When you start probing beneath the surface of “We need DR,” you find that the definition or even the use of the phrase “Disaster Recovery” is like swimming in the Hudson River — you can’t see a thing. Basic questions like “what disaster?” or “what do you want to recover?” or “how quickly do you want to recover?” often have no answers.
To actually understand if you need a DR solution and under what conditions one is “designed,” you should start asking yourself some simple questions. This planning for DR should not be taken lightly. The answers can have a big impact on the scale of your DR solution and ultimately, the cost.
The best place to start is to ask yourself about the meaning of disaster recovery.
What data do you want to recover or protect?
What data to you want to protect using DR? Another way to think about the question is, what data do you want to recover in the event of a disaster? Which data is absolutely critical to keeping your business, research institution or university functioning in the event of a disaster?

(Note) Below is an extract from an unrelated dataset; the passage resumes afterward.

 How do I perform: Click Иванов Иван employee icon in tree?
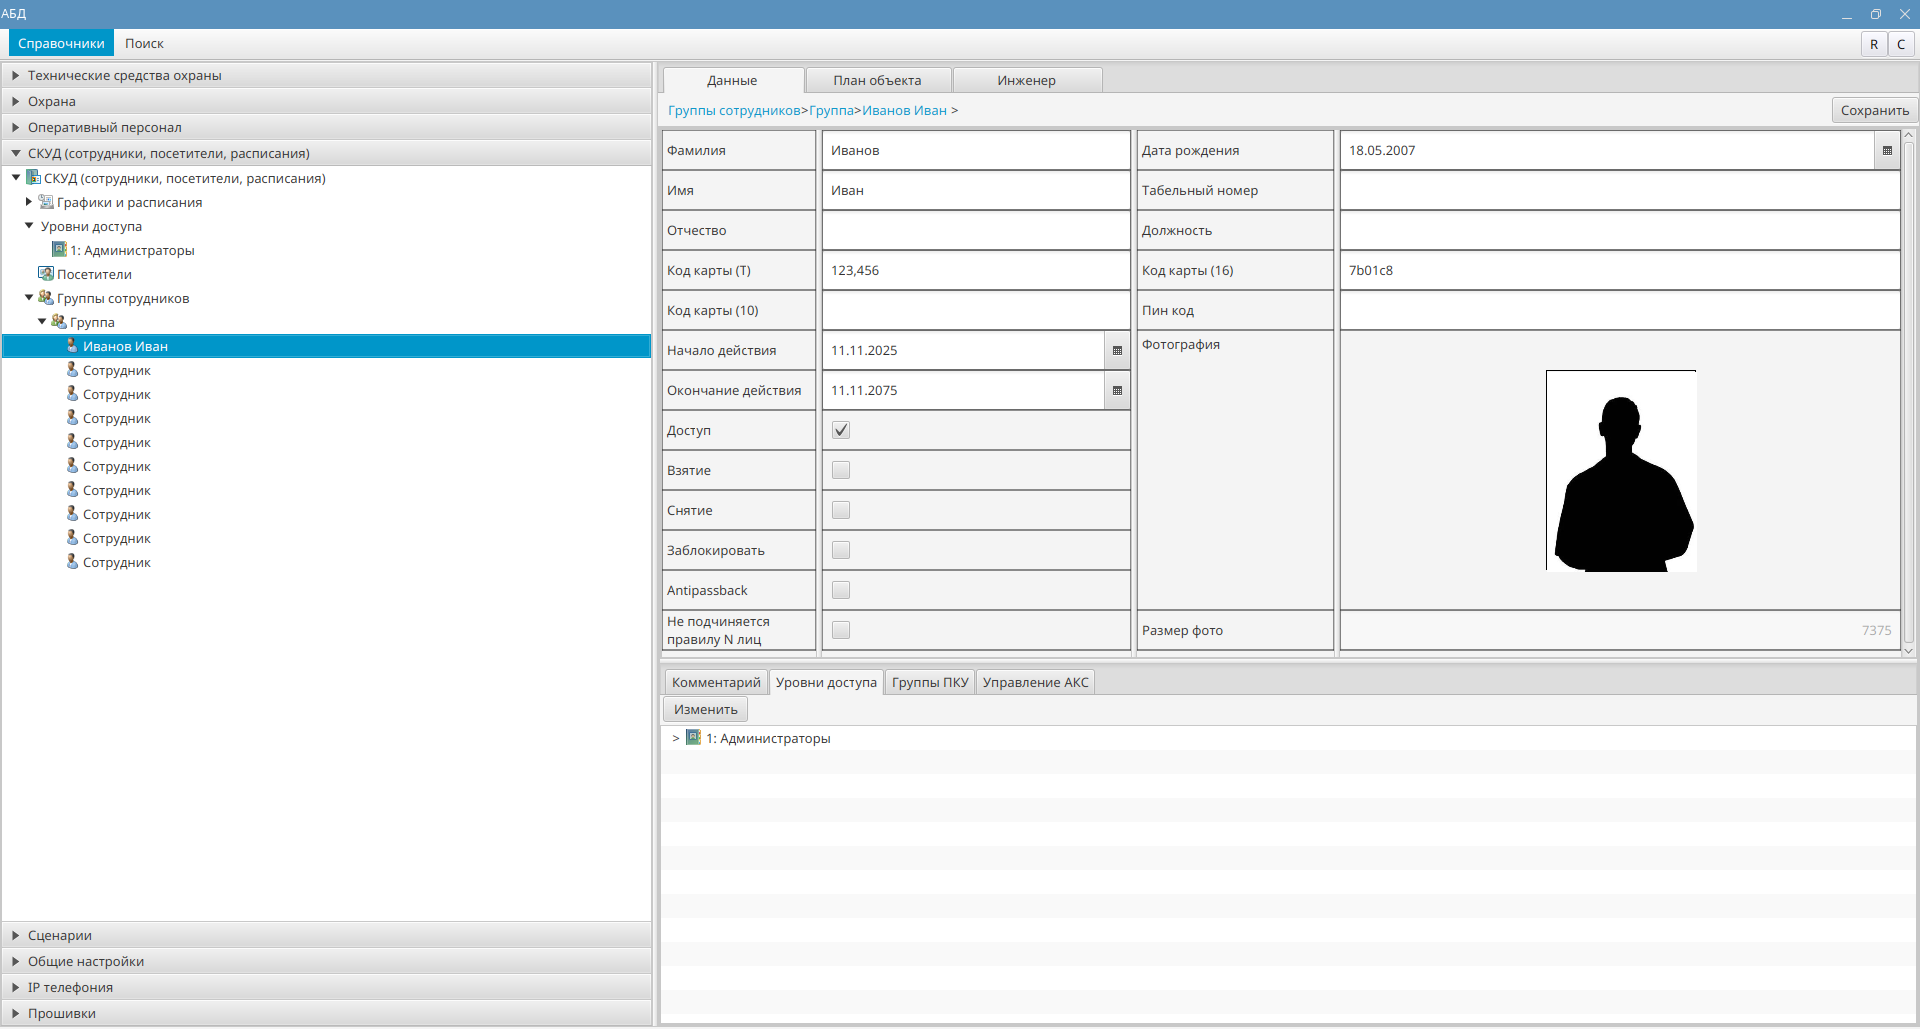pyautogui.click(x=72, y=346)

For example, do you want to recover all the data including emails, customer data (or student data), financial records, shipping records, general working data, and archive data? Or do you only want to recover data that ensures business continuity, such as customer information, financial records, and shipping records? These two answers are typically at opposite ends of the spectrum where the first option is “protect all data!” to the second option which is “protect only what is critical.” Deciding where you fall in the spectrum is pretty important because the simple rule of thumb is that the more data you want to recover (or protect), the longer it will it take to protect and recover, and the more it will cost.
The best advice I can give is to focus on what DR is supposed to do — allow you to recover from a disaster. Which data allows you to keep functioning? Which data can be lost without detriment to the company?
One subtle point in this discussion is that you will have to keep in mind any compliance or regulatory information that might be required. Just because you can recover customer data and financial and shipping records does not mean that you are allowed to skip compliance and regulation requirements.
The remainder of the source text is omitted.